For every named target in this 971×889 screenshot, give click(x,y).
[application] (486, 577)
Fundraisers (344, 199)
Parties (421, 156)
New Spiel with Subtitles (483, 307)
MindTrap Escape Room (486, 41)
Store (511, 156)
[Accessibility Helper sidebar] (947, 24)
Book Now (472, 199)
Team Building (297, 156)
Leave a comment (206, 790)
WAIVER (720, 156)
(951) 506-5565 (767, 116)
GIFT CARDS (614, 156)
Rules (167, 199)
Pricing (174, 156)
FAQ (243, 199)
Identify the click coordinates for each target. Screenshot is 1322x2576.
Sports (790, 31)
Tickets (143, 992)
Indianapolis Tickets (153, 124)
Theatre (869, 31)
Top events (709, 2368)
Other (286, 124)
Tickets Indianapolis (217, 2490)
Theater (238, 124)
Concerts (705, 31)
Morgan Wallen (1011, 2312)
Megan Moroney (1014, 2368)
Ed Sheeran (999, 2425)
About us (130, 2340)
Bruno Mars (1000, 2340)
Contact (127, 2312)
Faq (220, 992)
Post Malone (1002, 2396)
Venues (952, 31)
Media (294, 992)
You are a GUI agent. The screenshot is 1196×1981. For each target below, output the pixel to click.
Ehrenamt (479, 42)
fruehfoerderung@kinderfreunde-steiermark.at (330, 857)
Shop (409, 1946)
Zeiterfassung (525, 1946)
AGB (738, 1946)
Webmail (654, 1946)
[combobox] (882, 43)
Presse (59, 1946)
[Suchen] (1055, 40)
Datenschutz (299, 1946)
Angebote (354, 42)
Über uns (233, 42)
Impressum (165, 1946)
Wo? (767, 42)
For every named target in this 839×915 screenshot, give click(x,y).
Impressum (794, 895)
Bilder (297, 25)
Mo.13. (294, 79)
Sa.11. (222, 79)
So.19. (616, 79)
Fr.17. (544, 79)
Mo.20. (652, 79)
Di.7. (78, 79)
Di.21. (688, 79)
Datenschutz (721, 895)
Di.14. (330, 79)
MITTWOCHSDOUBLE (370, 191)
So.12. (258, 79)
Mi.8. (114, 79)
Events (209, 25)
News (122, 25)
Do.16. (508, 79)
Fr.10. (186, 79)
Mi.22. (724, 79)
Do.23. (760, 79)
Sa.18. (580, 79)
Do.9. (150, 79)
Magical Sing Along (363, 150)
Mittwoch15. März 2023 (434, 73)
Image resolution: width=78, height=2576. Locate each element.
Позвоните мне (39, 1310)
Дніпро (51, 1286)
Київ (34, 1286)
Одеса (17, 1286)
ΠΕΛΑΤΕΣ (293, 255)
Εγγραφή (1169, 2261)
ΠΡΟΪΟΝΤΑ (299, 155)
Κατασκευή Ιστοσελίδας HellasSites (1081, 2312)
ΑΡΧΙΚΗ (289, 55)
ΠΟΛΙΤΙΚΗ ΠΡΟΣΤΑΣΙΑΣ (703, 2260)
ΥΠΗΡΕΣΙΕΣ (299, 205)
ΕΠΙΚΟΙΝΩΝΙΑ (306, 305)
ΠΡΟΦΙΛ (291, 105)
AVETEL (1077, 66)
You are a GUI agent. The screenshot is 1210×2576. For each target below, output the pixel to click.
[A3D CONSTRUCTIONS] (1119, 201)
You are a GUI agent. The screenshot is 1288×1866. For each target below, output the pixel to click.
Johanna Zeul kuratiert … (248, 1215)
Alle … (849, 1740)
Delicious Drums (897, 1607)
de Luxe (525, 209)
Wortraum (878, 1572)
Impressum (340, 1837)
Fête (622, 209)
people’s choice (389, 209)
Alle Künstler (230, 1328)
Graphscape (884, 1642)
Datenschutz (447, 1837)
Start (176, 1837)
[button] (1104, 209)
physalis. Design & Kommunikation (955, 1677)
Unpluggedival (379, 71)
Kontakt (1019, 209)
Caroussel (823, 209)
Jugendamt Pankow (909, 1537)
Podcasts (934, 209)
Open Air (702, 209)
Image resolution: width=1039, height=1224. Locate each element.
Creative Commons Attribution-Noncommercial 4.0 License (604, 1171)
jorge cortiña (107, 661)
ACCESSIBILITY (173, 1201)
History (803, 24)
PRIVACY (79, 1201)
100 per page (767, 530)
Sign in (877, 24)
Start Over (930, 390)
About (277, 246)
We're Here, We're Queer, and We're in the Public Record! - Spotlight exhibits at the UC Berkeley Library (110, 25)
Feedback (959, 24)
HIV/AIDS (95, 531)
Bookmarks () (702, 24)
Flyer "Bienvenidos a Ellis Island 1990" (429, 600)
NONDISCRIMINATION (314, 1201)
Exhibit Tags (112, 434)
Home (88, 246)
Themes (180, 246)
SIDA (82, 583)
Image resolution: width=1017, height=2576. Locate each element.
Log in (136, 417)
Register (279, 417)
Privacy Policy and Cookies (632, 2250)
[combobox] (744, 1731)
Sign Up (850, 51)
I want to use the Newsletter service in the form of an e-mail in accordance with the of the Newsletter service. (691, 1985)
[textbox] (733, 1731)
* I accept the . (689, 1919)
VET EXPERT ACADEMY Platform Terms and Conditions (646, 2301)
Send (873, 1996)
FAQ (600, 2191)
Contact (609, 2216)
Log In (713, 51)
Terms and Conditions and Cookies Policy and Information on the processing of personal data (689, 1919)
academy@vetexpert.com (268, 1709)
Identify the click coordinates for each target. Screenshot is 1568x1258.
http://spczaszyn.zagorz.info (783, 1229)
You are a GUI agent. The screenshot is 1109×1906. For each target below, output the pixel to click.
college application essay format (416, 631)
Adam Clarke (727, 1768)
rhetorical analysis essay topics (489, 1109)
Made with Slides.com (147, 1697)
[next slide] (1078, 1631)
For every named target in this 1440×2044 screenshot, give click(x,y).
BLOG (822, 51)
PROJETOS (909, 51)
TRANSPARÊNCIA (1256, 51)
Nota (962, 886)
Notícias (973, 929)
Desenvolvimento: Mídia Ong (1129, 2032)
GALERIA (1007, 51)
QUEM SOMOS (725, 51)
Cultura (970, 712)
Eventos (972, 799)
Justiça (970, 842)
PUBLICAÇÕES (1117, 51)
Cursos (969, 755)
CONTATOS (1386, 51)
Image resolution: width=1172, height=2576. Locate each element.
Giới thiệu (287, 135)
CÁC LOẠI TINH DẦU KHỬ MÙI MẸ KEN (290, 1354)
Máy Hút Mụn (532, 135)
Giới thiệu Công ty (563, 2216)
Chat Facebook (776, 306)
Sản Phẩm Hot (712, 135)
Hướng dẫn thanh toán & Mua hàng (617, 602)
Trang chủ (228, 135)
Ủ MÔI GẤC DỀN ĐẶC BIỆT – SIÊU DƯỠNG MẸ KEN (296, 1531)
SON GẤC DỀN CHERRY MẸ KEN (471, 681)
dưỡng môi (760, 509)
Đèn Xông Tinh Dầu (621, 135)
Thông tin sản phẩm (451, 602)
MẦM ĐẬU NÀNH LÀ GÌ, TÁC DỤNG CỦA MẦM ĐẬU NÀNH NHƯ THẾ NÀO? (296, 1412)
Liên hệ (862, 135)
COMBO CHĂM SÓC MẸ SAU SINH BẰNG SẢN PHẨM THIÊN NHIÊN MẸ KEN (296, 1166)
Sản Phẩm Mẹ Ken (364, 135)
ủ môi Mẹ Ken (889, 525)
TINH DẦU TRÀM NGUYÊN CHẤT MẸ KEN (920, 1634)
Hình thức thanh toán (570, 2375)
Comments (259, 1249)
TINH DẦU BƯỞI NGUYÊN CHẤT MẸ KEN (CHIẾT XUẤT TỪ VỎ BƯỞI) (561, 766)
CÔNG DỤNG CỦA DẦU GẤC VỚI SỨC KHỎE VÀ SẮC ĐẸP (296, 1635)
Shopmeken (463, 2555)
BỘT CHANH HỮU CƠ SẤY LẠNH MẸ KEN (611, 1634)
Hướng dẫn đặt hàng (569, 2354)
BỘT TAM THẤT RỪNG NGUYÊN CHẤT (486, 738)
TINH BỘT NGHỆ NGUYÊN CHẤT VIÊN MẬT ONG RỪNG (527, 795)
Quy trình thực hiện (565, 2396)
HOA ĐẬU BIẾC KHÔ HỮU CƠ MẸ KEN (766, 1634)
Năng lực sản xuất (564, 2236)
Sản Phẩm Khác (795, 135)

| PROBLEM DESCRIPTION |
Count the lines of the data above that contain the string "output", and reply with the number alone.

| FULL SOLUTION |
4